§ **REQUIREMENT**
Please update the stretch from the line containing "The width and" through the end of the records, changing "screenshot" to "image" and leaving everything else as it is. Omit the pictures from your answer.

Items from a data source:
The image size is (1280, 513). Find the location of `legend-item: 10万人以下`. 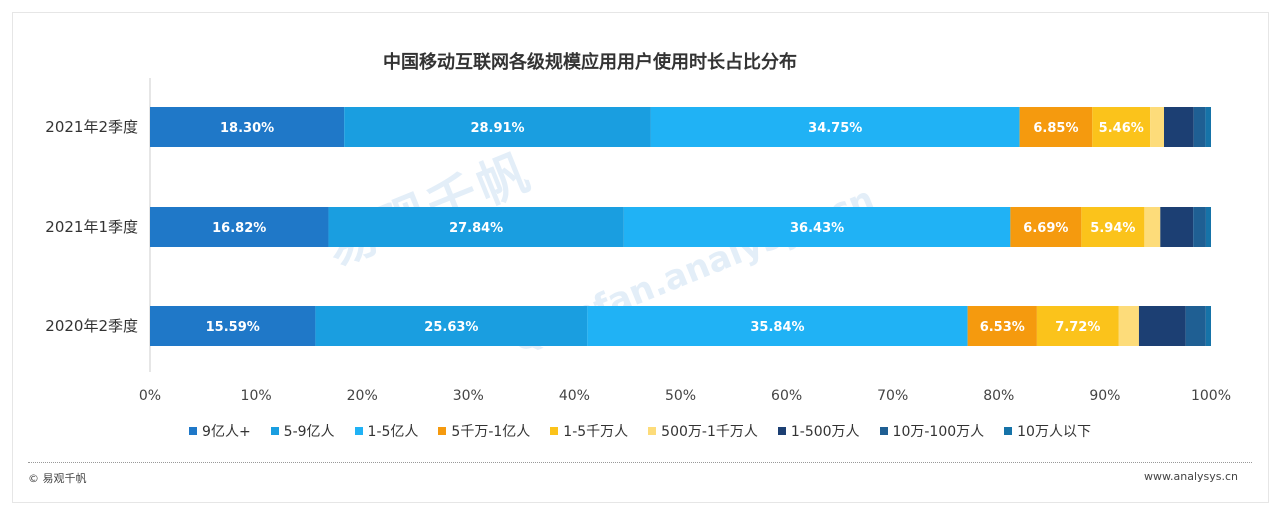

legend-item: 10万人以下 is located at coordinates (1048, 431).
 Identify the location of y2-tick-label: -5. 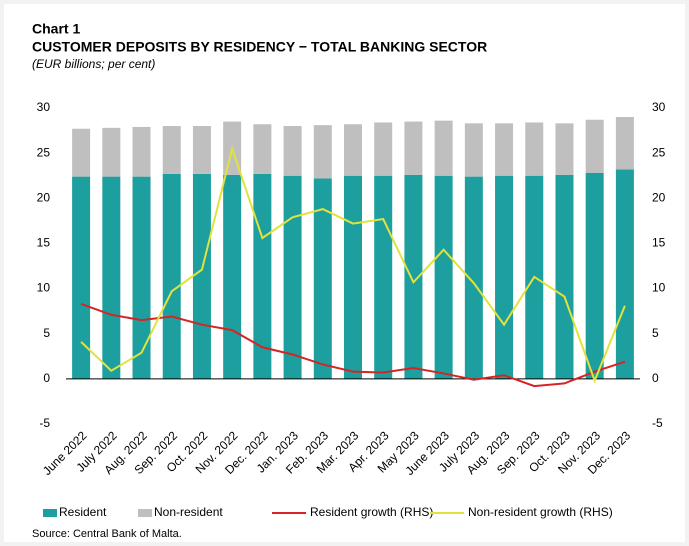
(658, 423).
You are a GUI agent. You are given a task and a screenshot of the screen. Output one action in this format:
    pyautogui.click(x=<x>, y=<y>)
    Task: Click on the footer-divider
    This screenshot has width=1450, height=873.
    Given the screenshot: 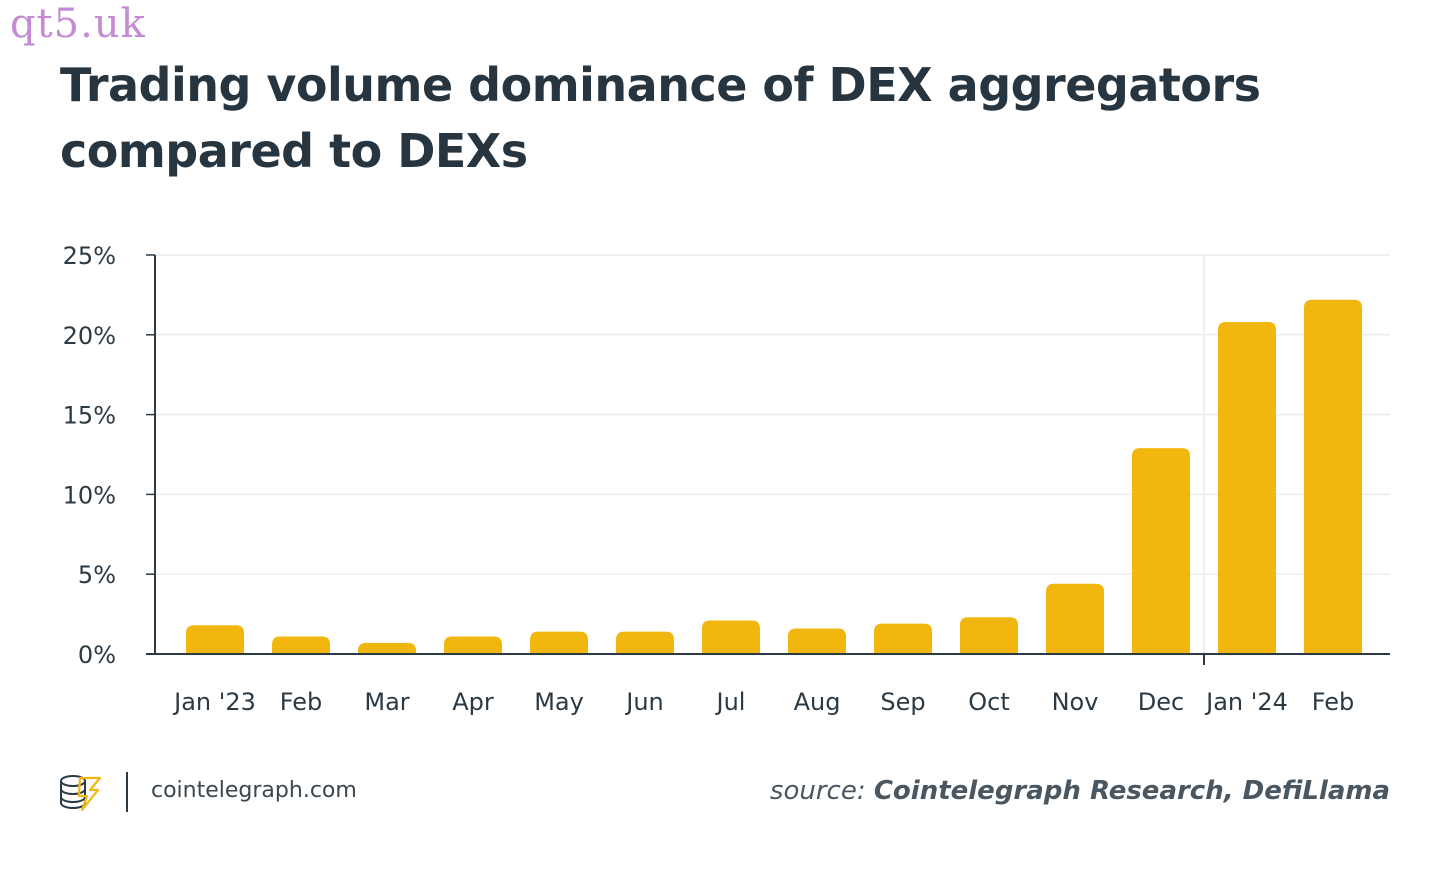 What is the action you would take?
    pyautogui.click(x=127, y=792)
    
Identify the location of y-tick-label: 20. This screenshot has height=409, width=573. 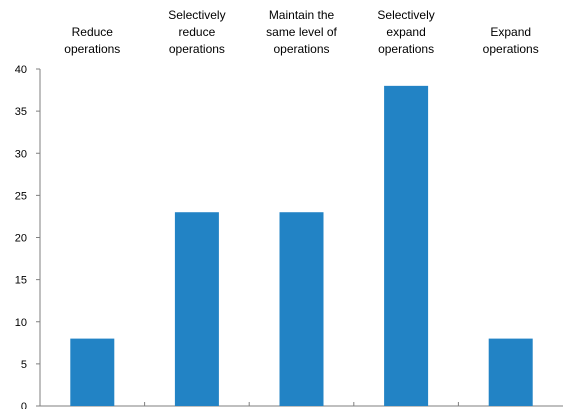
(21, 239).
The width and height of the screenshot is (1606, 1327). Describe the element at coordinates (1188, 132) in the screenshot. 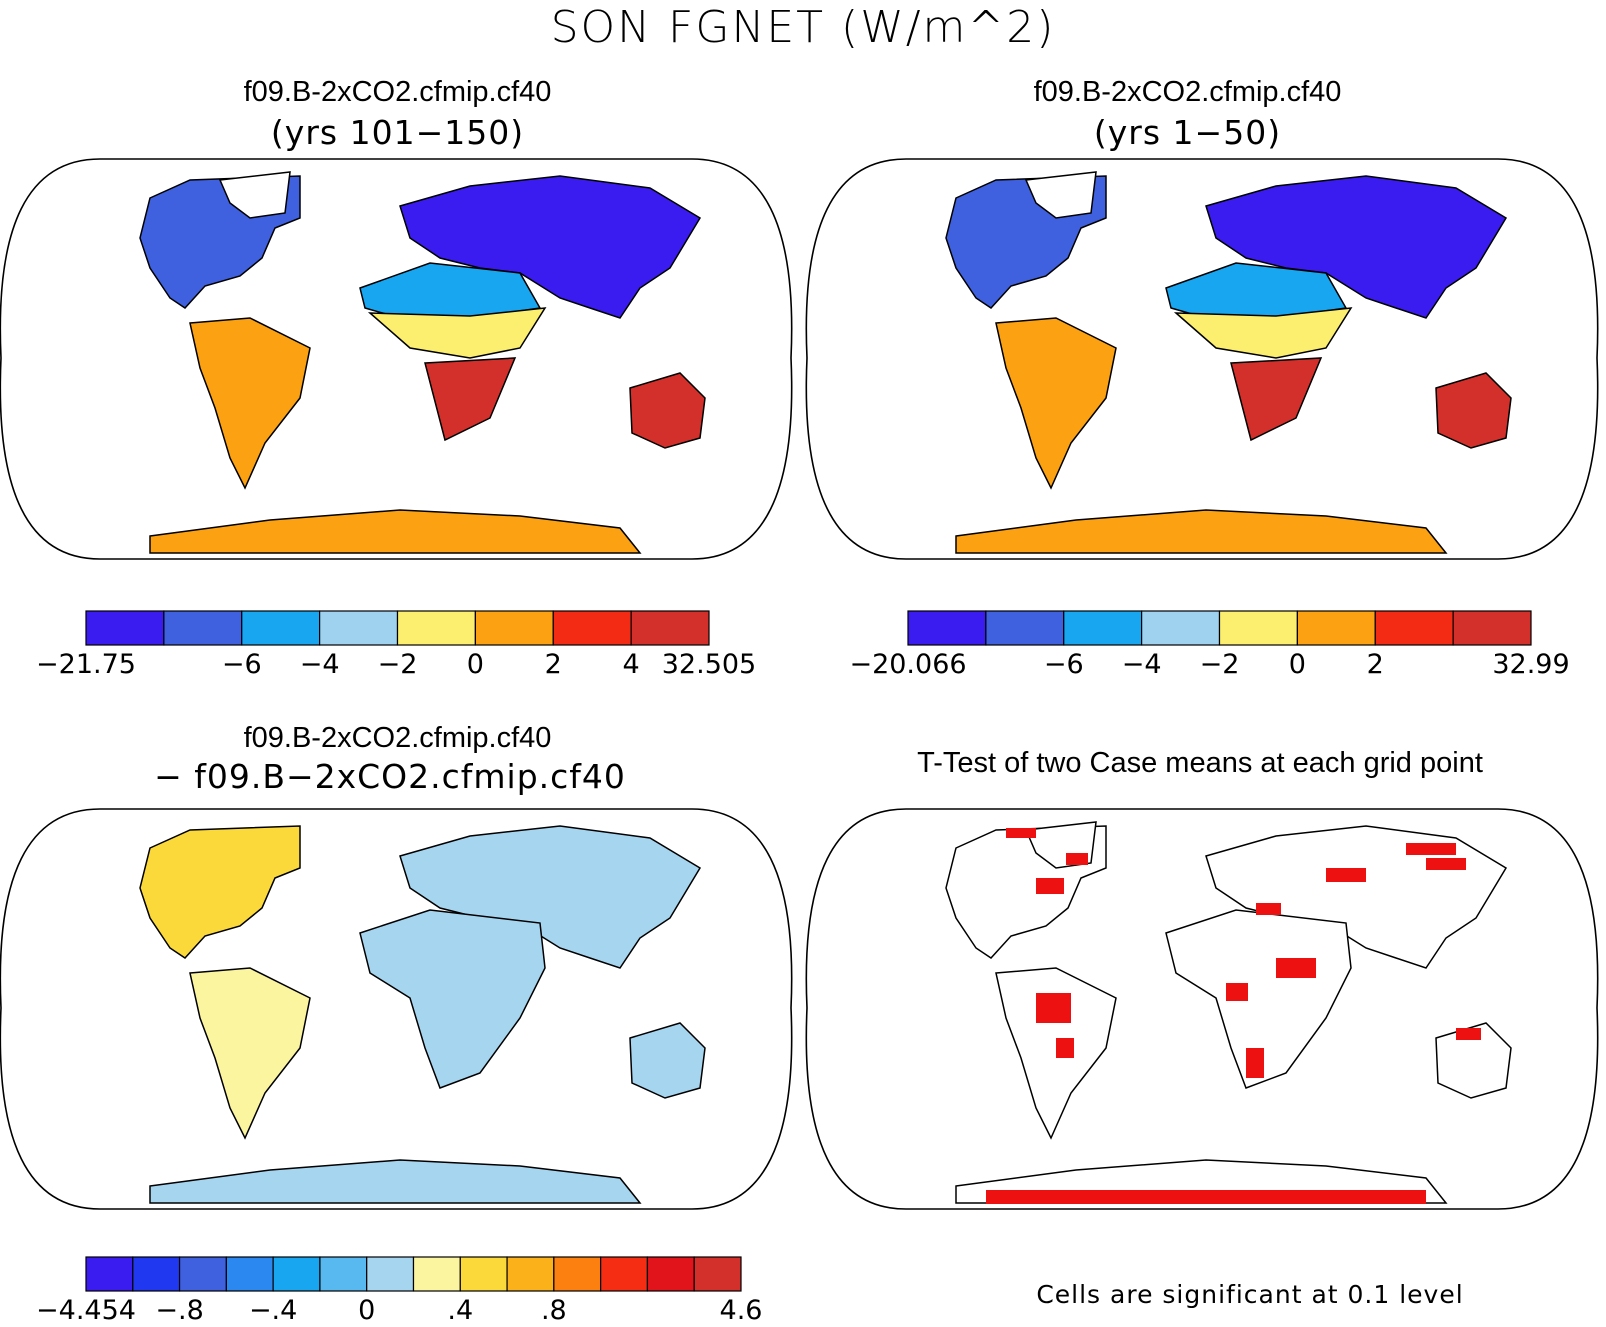

I see `panel-top-right-subtitle: (yrs 1−50)` at that location.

§ **EXERCISE SOLUTION**
The width and height of the image is (1606, 1327). Describe the element at coordinates (1188, 132) in the image. 

I see `panel-top-right-subtitle: (yrs 1−50)` at that location.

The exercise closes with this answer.